Give the rows from the start through the line containing "coord(645,367)" as a JSON list of strings, one string per line, leaving out blank lines.

*Data shown*:
---

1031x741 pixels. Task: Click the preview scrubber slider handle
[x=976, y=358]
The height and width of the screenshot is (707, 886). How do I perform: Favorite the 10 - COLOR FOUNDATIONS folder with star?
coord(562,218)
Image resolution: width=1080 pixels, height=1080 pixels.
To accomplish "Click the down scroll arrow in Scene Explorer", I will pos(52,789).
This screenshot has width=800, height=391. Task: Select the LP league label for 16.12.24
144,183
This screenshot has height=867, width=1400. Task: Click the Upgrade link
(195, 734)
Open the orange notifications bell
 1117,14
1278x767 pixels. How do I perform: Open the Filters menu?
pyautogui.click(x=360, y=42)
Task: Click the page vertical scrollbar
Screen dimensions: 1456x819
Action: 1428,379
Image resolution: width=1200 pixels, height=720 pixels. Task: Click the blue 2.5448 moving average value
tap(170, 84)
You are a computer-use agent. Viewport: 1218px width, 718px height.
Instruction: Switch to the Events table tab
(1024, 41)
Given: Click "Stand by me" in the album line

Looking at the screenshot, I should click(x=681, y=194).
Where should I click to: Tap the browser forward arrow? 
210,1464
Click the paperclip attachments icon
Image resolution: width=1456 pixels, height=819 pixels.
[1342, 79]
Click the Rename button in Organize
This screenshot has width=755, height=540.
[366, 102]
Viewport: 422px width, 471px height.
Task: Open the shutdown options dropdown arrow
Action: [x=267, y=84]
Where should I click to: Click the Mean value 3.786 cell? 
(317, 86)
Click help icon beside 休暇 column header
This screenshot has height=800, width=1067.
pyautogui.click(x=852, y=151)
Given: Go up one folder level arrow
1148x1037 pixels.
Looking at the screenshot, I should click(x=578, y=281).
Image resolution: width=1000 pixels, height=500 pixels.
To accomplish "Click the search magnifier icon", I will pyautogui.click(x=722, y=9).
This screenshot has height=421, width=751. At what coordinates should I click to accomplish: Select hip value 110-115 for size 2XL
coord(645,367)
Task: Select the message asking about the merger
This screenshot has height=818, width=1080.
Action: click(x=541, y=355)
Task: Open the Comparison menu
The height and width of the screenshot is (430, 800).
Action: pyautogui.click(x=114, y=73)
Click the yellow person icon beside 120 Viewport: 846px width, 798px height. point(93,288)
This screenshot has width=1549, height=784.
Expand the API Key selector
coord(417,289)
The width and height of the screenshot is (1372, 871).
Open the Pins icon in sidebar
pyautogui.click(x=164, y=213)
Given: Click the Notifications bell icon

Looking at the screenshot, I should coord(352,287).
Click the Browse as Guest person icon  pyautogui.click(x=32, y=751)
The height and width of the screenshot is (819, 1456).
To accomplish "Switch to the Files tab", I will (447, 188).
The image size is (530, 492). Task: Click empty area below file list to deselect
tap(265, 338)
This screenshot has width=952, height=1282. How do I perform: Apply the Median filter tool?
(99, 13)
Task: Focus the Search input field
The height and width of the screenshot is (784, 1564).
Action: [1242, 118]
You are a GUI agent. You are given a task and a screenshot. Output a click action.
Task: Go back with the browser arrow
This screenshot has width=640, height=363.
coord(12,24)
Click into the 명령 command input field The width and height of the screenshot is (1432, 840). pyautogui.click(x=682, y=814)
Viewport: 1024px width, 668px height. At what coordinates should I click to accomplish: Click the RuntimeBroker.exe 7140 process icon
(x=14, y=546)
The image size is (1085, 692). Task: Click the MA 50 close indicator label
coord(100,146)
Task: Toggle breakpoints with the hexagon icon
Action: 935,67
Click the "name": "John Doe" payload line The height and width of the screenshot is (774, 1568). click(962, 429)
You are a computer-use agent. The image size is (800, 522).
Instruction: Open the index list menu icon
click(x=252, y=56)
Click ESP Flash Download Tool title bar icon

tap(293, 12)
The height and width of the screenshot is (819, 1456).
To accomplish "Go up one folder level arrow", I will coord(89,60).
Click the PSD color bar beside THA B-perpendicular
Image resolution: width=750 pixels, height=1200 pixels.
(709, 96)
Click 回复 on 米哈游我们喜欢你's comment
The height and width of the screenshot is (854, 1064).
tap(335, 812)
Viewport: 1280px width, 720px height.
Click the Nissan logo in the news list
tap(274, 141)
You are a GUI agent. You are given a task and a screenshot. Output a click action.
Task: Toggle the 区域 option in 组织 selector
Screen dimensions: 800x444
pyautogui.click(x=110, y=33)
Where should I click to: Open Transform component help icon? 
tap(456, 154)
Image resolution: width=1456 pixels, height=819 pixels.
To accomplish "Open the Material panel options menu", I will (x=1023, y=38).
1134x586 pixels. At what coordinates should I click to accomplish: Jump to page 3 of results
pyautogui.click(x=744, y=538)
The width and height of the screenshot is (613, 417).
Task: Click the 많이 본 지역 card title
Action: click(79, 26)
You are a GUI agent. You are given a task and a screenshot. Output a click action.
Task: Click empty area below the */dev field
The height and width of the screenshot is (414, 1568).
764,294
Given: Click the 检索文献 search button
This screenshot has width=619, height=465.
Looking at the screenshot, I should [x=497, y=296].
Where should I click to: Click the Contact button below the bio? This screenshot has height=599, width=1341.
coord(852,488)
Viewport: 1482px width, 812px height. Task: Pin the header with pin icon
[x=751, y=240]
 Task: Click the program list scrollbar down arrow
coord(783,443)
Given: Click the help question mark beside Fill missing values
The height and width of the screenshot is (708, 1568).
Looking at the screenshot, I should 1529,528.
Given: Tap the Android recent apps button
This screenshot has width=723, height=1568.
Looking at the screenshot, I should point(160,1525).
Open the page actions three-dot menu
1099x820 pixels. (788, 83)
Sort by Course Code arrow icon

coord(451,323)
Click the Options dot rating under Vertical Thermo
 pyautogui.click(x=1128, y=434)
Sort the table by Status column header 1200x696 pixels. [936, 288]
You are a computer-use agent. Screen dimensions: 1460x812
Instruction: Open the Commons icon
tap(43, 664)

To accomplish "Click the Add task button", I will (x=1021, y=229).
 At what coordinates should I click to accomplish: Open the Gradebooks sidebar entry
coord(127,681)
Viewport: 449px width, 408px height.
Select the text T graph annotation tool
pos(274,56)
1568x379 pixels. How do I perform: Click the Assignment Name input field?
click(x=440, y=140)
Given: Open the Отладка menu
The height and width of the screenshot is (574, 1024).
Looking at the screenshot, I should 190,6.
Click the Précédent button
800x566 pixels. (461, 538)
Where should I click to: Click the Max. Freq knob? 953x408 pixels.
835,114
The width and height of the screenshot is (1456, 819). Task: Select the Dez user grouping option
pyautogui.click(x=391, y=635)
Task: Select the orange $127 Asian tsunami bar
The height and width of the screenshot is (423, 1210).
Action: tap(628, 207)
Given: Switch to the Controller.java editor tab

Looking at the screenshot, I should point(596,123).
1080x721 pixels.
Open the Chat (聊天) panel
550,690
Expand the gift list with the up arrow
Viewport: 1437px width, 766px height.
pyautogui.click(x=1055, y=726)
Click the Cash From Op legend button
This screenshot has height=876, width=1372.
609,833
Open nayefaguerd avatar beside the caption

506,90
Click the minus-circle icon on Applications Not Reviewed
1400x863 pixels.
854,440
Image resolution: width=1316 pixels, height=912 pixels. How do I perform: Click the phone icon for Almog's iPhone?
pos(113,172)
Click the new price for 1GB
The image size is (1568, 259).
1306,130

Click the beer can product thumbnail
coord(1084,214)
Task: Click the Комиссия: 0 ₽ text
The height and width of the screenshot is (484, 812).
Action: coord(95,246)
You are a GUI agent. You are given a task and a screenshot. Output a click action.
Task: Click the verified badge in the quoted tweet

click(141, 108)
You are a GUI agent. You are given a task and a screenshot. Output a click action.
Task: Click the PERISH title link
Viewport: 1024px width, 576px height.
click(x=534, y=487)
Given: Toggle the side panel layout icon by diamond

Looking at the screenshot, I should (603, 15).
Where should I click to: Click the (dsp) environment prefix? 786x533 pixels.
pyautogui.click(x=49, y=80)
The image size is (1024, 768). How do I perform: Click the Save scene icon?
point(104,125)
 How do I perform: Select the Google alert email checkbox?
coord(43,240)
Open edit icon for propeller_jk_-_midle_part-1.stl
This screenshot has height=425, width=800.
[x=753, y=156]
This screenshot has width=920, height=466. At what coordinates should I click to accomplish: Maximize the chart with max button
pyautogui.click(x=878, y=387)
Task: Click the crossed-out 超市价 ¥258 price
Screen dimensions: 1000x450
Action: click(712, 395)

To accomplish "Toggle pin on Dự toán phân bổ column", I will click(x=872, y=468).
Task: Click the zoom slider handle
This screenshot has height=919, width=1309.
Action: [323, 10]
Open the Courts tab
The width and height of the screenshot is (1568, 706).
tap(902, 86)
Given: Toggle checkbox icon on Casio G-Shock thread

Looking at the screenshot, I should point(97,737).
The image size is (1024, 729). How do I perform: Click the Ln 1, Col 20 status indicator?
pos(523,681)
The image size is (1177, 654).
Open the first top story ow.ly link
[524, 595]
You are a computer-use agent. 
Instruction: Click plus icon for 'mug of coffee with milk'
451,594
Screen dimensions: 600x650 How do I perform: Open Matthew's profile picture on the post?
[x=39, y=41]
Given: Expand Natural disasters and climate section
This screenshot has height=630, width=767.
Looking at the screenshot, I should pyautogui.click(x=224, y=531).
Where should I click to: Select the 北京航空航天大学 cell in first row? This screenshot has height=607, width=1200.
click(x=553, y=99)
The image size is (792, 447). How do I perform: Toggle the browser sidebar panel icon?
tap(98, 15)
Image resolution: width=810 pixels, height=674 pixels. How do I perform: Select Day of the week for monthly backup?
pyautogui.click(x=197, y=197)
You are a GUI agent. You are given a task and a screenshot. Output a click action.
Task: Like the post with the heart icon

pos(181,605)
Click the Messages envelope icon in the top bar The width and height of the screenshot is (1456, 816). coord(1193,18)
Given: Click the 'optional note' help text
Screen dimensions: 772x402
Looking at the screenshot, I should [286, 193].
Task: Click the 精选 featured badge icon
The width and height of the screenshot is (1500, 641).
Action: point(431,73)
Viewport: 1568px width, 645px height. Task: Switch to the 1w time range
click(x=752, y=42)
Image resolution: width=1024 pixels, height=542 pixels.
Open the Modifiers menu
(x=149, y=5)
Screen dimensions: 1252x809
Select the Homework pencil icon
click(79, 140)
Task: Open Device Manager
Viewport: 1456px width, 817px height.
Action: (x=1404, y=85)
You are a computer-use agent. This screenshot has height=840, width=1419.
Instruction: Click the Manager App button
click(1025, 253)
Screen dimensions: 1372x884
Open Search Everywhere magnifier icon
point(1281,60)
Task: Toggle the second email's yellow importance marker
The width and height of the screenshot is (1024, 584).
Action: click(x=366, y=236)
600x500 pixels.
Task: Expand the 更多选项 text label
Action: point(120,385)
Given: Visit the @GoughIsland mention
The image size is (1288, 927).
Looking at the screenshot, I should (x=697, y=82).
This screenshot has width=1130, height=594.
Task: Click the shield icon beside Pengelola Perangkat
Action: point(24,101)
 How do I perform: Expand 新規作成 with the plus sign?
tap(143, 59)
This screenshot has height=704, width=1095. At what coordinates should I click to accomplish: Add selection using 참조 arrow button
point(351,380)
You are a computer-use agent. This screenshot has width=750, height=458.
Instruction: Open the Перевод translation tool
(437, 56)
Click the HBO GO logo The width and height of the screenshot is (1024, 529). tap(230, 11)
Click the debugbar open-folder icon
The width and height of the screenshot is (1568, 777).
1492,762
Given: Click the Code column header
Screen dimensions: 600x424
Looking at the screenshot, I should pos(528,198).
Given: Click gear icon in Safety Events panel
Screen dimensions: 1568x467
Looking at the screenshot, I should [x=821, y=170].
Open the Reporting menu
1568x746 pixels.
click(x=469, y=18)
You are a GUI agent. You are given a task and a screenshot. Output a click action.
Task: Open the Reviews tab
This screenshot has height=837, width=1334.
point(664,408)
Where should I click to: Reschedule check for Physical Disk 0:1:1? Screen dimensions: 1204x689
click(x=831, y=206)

---

*Result*:
[
  "1031x741 pixels. Task: Click the preview scrubber slider handle",
  "[x=976, y=358]",
  "The height and width of the screenshot is (707, 886). How do I perform: Favorite the 10 - COLOR FOUNDATIONS folder with star?",
  "coord(562,218)",
  "Image resolution: width=1080 pixels, height=1080 pixels.",
  "To accomplish \"Click the down scroll arrow in Scene Explorer\", I will pos(52,789).",
  "This screenshot has width=800, height=391. Task: Select the LP league label for 16.12.24",
  "144,183",
  "This screenshot has height=867, width=1400. Task: Click the Upgrade link",
  "(195, 734)",
  "Open the orange notifications bell",
  " 1117,14",
  "1278x767 pixels. How do I perform: Open the Filters menu?",
  "pyautogui.click(x=360, y=42)",
  "Task: Click the page vertical scrollbar",
  "Screen dimensions: 1456x819",
  "Action: 1428,379",
  "Image resolution: width=1200 pixels, height=720 pixels. Task: Click the blue 2.5448 moving average value",
  "tap(170, 84)",
  "You are a computer-use agent. Viewport: 1218px width, 718px height.",
  "Instruction: Switch to the Events table tab",
  "(1024, 41)",
  "Given: Click \"Stand by me\" in the album line",
  "Looking at the screenshot, I should click(x=681, y=194).",
  "Where should I click to: Tap the browser forward arrow? ",
  "210,1464",
  "Click the paperclip attachments icon",
  "Image resolution: width=1456 pixels, height=819 pixels.",
  "[1342, 79]",
  "Click the Rename button in Organize",
  "This screenshot has width=755, height=540.",
  "[366, 102]",
  "Viewport: 422px width, 471px height.",
  "Task: Open the shutdown options dropdown arrow",
  "Action: [x=267, y=84]",
  "Where should I click to: Click the Mean value 3.786 cell? ",
  "(317, 86)",
  "Click help icon beside 休暇 column header",
  "This screenshot has height=800, width=1067.",
  "pyautogui.click(x=852, y=151)",
  "Given: Go up one folder level arrow",
  "1148x1037 pixels.",
  "Looking at the screenshot, I should click(x=578, y=281).",
  "Image resolution: width=1000 pixels, height=500 pixels.",
  "To accomplish \"Click the search magnifier icon\", I will pyautogui.click(x=722, y=9).",
  "This screenshot has height=421, width=751. At what coordinates should I click to accomplish: Select hip value 110-115 for size 2XL",
  "coord(645,367)"
]